According to the Amnesty International, the number of Muslims who were killed in the riots is three times more than that of Hindus. Muslims also bore the brunt of the loss of property and business. Thus the Indian Muslims suffered a double whammy. First, the BJP government introduced an anti-Muslim law. When Muslims protested peacefully against the law, they were made to pay through the nose.

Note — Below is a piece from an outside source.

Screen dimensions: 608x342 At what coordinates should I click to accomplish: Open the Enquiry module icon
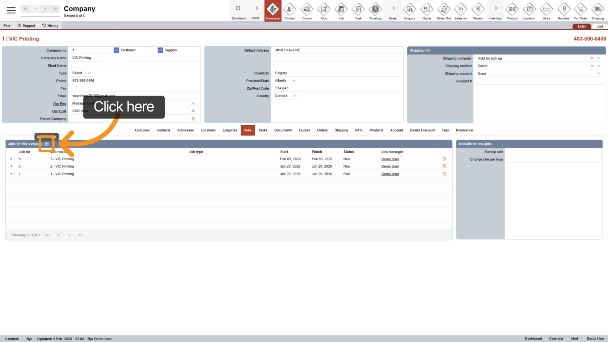[409, 11]
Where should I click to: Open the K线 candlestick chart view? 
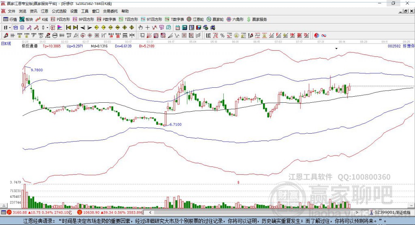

At the end, the report recommends that the police and political leaders must be held accountable through an independent, transparent and impartial inquiry for their acts of omission and commission during the protests and riots and that the accountability of the police entails that of the state. The Modi regime’s stock-in-trade answer to those recommendations was to penalize the Amnesty International.
The two short reports produced by the Amnesty International are merely a tip of the iceberg. Since August 5, 2019, the human rights’ situation in IIOJ&K has been pitch-black, as nearly eight hundred thousand troops have laid siege to the disputed territory. Contrary to its constitutional responsibility to protect the life, liberty and property of Kashmiris, New Delhi is acting as a freebooter to squelch their legitimate struggle. This is neither democracy nor good governance. The inhuman treatment being meted out to Kashmiris also runs counter to both Indian laws and international treaties, such as the International Covenant on Civil and Political Rights, to which India is a party. By the same token, although India has seldom been safe for the minorities, under the Modi-BJP combine, religious bigotry and persecution in the country have reached a fever pitch. Treating minorities and Kashmiris — who predominantly are Muslims — with abandon. This unmistakably is the motto of the Modi regime.
Seen in a broader context, the situation in IIOJ&K and the promulgation of the CAA and its aftermath are part of the Modi regime’s policy of aggrandizement. Just as internally it has turned Hindutva into a juggernaut; externally, the regime is itching for keeping the neighbouring states in a blue funk through an ever-increasing military expenditure and build-up. Such an aggressive posture is a blight on regional and global peace and, by implication, development. It’s time the world took due notice of New Delhi’s fascism.